MRTBE responsible for certifying qualified individuals to use x-ray machines — MRTBE management has not always ensured that it issues certificates to only qualified applicants. We identified the following specific problems:
• Some applicants were given a second chance, on the same day, to reanswer examination questions they missed, which may allow unqualified applicants to pass. Statute allows applicants to reapply to take the examination, but they must submit another application and fee and retake the whole exam.
• Applicants who are certified by an external certifying organization do not have to take the MRTBE’s exam, but the MRTBE issued a certificate to an applicant who did not have a valid external certificate and an applicant who had submitted fake external certificates. MRTBE staff can verify the external certificates online but did not.
• We reviewed a random sample of nine initial certificates and found eight that did not meet all the statutory and rule education requirements. In addition, applicants for renewal certificates must provide proof of continuing education. Of the 12 renewals we reviewed, 2 were renewed without proof of the required continuing education, another 2 were renewed even though the continuing education information was unclear or illegible, and another 4 were renewed without verifying the external certificates, which included continuing education.

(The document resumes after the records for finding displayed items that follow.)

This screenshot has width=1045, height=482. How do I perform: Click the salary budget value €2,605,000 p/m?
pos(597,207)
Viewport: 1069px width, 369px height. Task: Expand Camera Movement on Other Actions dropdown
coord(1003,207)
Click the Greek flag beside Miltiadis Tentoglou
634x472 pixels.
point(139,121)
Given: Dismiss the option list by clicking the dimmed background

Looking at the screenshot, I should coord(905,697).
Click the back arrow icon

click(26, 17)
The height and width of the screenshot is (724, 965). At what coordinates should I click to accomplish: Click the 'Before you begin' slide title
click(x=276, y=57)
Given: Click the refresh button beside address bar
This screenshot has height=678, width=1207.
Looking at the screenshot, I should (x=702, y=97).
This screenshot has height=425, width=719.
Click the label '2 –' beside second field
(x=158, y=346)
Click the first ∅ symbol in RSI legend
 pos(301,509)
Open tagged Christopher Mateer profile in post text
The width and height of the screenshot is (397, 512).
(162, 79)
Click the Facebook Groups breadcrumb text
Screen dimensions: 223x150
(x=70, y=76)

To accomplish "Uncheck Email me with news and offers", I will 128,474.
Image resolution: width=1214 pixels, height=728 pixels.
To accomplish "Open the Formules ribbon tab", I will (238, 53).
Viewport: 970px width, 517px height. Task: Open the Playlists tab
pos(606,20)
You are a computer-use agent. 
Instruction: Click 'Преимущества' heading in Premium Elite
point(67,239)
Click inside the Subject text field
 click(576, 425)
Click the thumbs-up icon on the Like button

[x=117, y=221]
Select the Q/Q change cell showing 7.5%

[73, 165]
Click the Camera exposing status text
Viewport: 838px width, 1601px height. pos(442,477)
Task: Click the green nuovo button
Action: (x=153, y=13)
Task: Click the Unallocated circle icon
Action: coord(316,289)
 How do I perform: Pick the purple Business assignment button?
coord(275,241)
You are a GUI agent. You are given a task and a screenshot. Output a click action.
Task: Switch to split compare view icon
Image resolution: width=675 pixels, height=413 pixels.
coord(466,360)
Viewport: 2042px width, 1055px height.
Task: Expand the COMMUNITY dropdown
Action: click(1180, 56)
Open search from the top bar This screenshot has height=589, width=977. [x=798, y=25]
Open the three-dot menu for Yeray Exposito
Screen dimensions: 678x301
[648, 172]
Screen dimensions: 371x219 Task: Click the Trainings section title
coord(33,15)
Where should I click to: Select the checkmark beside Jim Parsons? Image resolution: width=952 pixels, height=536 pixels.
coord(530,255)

The MRTBE should address complaint resolution issues, such as:
• Inadequate investigations or inappropriate dismissals—We reviewed a random sample of 16 complaints and identified 3 complaints that the Executive Director and MRTBE staff did not adequately investigate or inappropriately dismissed.
• Inconsistent discipline — Certificate holders who continue to practice after their certificates have expired are in violation of statute. MRTBE staff have inconsistently referred cases of uncertified practice to the MRTBE for action, and the MRTBE has not consistently followed its discipline policy for the cases it has reviewed.
• Resolving complaints in a timely manner — For the 16 complaints we reviewed, the MRTBE did not resolve 4 of these complaints within 180 days as our Office recommended. One complaint took more than a year to resolve.
MRTBE does not provide accurate and complete complaint and disciplinary information – The public needs accurate, complete, and timely information about certificate holders. However, MRTBE staff do not provide accurate and complete information about a certificate holder’s complaint and disciplinary history. We made three anonymous calls to request complaint and disciplinary history information about three certificate holders and received inaccurate or incomplete information for two of these calls. The MRTBE has drafted a public information policy but needs to finalize it.
• Establish work groups consisting of various stakeholders to research inspection approaches and develop recommendations; and
• Evaluate the recommendations and determine what approach(es) it will adopt.
The MRTBE should:
• Develop and implement policies and procedures for reviewing and processing initial and renewal applications to ensure applicants meet all statutory and rule requirements.
• Ensure that its staff follow established complaint-investigation policies and procedures;
• Develop or modify and implement policies and procedures regarding complaint investigations, dismissals, discipline for uncertified practice, and tracking and monitoring complaint timeliness; and
• Meet frequently enough to resolve complaints within 180 days.
• Finalize and implement its public information policy for providing disciplinary, nondisciplinary, and dismissed complaint information over the phone.